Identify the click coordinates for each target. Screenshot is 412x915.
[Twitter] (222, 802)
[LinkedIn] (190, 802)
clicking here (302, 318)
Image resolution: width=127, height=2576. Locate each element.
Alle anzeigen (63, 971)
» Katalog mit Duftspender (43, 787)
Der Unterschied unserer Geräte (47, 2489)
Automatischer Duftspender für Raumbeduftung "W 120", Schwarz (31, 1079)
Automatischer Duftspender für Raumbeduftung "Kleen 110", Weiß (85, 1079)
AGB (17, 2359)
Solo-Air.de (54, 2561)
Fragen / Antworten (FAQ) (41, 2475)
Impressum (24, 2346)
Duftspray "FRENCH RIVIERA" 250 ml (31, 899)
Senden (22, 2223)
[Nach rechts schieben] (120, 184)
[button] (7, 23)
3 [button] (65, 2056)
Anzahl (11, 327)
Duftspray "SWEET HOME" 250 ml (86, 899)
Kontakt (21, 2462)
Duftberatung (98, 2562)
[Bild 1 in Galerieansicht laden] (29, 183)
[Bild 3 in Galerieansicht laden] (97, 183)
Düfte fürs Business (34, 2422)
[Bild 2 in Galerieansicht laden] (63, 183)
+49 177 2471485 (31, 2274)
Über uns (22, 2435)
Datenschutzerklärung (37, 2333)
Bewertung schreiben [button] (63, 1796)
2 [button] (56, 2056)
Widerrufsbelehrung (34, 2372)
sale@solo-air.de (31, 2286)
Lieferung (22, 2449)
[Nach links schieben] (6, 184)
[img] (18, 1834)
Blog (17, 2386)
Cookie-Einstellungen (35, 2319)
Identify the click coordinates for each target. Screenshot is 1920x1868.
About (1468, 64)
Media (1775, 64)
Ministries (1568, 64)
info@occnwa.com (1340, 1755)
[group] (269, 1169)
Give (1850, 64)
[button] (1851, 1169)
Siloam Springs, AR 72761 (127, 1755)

___

▶ [Action item] Give back, unchanged, the run of lines in the listing above that begins at the line containing "[Bild 1 in Galerieansicht laden] (29, 183)" and ends at the line containing "[img] (18, 1834)", both included.

▶ [Solution to this problem]
[Bild 1 in Galerieansicht laden] (29, 183)
[Bild 3 in Galerieansicht laden] (97, 183)
Düfte fürs Business (34, 2422)
[Bild 2 in Galerieansicht laden] (63, 183)
+49 177 2471485 (31, 2274)
Über uns (22, 2435)
Datenschutzerklärung (37, 2333)
Bewertung schreiben [button] (63, 1796)
2 [button] (56, 2056)
Widerrufsbelehrung (34, 2372)
sale@solo-air.de (31, 2286)
Lieferung (22, 2449)
[Nach links schieben] (6, 184)
[img] (18, 1834)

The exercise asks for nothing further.